__Task__
Return every one of the items below line for line, without changing a word. Leave out the pictures.

== Data in this exercise

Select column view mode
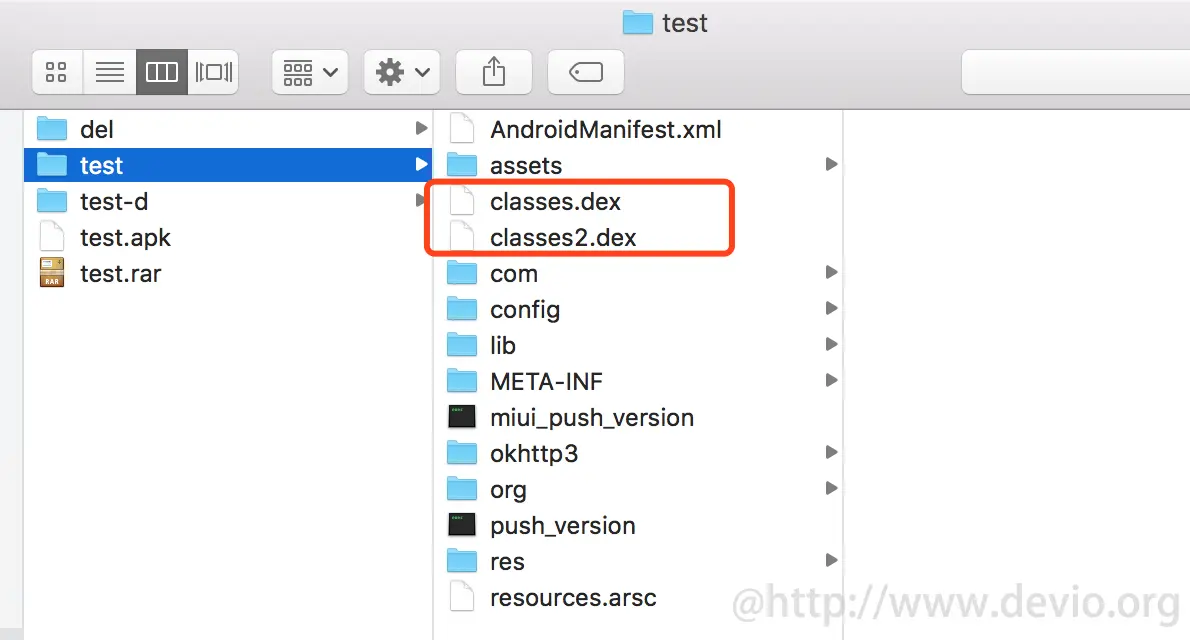This screenshot has width=1190, height=640. [161, 71]
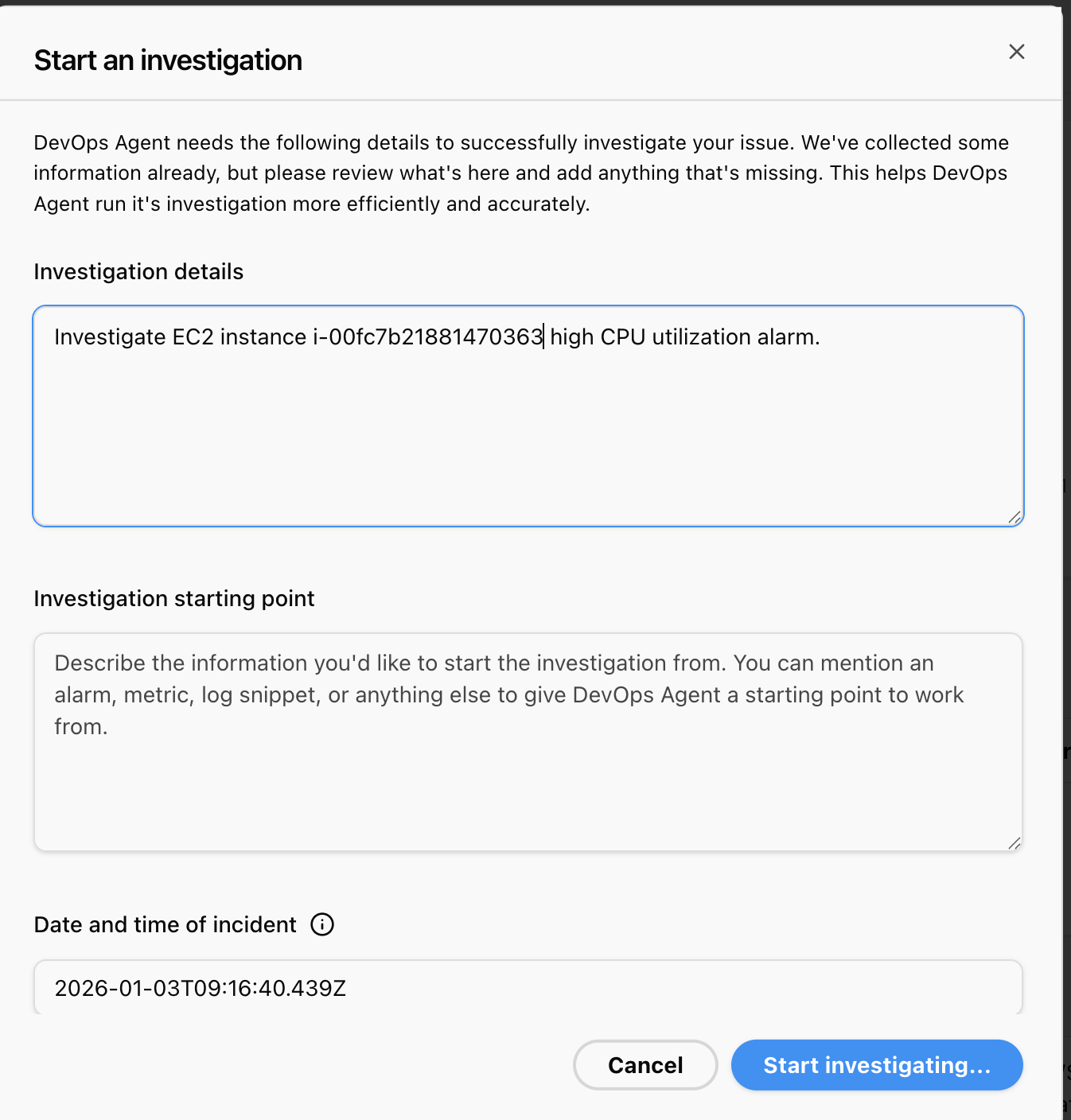The image size is (1071, 1120).
Task: Click instance ID i-00fc7b21881470363 in the details text
Action: click(x=427, y=337)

====

__Finished exercise__
Select column view mode
This screenshot has width=1190, height=640. [161, 71]
The image size is (1071, 1120).
Task: Click instance ID i-00fc7b21881470363 in the details text
Action: click(x=427, y=337)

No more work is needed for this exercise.